Figuur 9.8 Afschrijving ten opzichte van de totale lasten (in procenten van totaal aantal agentschappen, ultimo 2013)
De drie agentschappen met het hoogste percentage afschrijvingskosten ten opzichte van de totale lasten in de periode 2011–2013 zijn:
Agentschap | Ministerie | Afschrijvingskosten (als percentage van totale lasten) |
---|---|---|
1. Rijksgebouwendienst | BZK | 23,9% |
2. P-Direkt | BZK | 16,1% |
3. SSC-ICT | BZK | 15,2% |
Balans
Tabel 9.3 geeft de totale balans van alle agentschappen bij elkaar weer. In 2013 bedroeg het totaal van alle bezittingen 20,5 miljard euro.
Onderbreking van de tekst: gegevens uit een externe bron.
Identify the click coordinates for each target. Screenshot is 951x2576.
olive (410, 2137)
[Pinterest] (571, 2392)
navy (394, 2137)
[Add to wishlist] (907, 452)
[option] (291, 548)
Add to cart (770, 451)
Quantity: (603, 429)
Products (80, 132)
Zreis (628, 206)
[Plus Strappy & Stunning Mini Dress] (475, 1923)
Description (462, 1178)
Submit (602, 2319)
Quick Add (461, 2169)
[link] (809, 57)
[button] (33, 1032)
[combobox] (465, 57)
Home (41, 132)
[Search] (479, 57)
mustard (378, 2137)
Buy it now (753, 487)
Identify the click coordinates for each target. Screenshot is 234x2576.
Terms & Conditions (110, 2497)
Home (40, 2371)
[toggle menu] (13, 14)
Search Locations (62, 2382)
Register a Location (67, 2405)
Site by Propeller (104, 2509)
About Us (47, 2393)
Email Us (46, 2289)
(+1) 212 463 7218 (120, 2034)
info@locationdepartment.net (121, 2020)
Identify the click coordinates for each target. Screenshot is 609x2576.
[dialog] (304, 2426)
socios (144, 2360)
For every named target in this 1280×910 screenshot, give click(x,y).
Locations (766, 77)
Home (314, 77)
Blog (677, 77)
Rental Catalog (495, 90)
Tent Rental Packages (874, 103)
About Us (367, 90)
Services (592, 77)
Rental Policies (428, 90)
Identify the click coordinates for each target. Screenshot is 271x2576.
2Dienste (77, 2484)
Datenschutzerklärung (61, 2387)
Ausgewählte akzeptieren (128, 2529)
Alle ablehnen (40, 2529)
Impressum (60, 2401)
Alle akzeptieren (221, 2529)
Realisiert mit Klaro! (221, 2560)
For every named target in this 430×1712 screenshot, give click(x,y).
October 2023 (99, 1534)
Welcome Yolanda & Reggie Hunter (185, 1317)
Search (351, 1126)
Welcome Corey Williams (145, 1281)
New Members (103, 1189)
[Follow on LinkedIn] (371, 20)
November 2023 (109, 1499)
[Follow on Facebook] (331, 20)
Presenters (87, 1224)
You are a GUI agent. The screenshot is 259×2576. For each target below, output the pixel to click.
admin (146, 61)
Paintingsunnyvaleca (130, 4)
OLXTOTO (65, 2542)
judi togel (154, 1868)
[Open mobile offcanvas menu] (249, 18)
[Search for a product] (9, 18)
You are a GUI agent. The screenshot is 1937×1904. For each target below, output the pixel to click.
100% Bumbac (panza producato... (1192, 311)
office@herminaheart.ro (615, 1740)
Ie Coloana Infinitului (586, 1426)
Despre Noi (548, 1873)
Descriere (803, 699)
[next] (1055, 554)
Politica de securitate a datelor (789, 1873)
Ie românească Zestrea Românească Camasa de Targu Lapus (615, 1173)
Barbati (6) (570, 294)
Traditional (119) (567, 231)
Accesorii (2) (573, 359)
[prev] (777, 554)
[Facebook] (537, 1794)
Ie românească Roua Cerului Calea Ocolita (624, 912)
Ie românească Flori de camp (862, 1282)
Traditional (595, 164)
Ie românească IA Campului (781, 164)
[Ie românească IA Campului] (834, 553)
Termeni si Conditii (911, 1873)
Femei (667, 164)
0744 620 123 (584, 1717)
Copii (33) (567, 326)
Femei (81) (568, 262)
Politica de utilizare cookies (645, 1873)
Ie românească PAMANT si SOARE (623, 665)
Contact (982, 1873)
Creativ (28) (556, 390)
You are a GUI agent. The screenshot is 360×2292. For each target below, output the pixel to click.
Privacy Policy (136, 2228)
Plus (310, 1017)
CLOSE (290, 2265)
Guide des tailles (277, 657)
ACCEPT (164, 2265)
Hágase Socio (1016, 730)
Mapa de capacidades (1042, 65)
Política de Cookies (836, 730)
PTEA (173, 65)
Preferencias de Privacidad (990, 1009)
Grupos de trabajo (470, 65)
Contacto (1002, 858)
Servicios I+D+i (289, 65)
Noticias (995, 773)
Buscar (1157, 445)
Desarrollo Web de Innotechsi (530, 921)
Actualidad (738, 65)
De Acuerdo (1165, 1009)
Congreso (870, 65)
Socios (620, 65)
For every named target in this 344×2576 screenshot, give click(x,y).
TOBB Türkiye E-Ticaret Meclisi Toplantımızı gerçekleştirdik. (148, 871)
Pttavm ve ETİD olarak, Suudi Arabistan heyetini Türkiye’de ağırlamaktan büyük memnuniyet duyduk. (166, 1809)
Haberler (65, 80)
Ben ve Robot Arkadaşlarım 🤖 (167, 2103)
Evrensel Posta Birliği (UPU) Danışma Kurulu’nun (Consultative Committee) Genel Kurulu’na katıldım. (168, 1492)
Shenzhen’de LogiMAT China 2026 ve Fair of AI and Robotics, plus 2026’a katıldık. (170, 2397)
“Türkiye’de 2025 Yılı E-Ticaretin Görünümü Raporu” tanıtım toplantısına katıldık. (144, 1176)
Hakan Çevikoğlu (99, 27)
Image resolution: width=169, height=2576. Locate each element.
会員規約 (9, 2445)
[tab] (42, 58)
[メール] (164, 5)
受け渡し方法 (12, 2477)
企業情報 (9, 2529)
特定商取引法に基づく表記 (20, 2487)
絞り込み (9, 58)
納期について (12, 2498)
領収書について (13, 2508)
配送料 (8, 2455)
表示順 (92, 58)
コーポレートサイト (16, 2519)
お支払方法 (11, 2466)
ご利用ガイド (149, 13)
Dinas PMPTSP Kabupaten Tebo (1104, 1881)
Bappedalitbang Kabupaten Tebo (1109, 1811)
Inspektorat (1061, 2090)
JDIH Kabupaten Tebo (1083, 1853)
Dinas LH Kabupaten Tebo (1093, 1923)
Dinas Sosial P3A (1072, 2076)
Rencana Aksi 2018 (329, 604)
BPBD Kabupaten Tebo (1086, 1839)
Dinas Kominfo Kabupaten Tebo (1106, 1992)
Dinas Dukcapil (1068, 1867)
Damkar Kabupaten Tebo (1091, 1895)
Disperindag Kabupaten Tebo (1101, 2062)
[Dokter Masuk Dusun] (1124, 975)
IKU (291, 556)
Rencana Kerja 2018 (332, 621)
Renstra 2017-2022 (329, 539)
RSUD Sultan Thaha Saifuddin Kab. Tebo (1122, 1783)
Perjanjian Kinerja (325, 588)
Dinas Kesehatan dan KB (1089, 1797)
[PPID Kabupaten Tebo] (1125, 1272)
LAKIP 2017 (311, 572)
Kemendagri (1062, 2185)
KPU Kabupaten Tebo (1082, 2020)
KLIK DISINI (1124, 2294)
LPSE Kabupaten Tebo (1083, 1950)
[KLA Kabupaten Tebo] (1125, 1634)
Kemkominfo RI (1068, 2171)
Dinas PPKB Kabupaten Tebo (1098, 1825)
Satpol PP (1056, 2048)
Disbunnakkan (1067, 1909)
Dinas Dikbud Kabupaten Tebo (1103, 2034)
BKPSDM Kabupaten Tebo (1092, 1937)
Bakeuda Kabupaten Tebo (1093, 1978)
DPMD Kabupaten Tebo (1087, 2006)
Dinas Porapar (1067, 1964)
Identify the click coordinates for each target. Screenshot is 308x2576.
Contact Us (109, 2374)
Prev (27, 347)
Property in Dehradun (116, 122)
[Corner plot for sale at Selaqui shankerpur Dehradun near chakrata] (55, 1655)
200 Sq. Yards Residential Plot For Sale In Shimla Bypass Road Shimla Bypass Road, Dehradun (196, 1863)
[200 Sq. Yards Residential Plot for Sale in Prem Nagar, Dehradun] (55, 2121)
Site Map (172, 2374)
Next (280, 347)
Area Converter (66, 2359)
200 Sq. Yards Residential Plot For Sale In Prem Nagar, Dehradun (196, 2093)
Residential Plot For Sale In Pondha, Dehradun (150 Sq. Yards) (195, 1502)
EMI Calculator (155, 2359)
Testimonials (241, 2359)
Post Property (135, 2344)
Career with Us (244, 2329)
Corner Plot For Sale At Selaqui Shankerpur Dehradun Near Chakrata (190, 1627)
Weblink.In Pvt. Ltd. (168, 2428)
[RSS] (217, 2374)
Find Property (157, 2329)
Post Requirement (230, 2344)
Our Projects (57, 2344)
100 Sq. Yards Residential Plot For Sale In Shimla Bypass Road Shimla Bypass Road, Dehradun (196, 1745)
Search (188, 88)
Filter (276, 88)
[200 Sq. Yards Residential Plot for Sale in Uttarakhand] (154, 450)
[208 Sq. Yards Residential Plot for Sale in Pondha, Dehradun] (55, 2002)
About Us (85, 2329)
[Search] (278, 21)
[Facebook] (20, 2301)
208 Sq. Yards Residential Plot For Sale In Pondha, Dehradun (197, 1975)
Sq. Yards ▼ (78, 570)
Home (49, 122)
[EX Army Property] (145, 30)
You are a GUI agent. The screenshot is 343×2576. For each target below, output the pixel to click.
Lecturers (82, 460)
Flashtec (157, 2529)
Vaste activa | 8.121 | Exploitatiereserve | 370 | |
Voorraden | 10.062 | Verplichte reserve | 93 | |
Nog te ontvangen posten | 786 | Onverdeeld resultaat | – 42 | |
Liquide middelen | 1.550 | Voorzieningen | 515 | |
Leningen FIN | 6.810 | |||
Kortlopende schulden | 12.773 | |||
20.519 | 20.519 |
Staat van baten en lasten
In Tabel 9.4 wordt de cumulatieve staat van baten en lasten van alle agentschappen weergegeven. Ultimo 2013 bedraagt het totaal aan baten 10,3 miljard euro. Hier staan nagenoeg gelijke lasten tegenover. Dit past in het streven om kostendekkend te werken, waarbij door de agentschappen geen winst wordt gemaakt.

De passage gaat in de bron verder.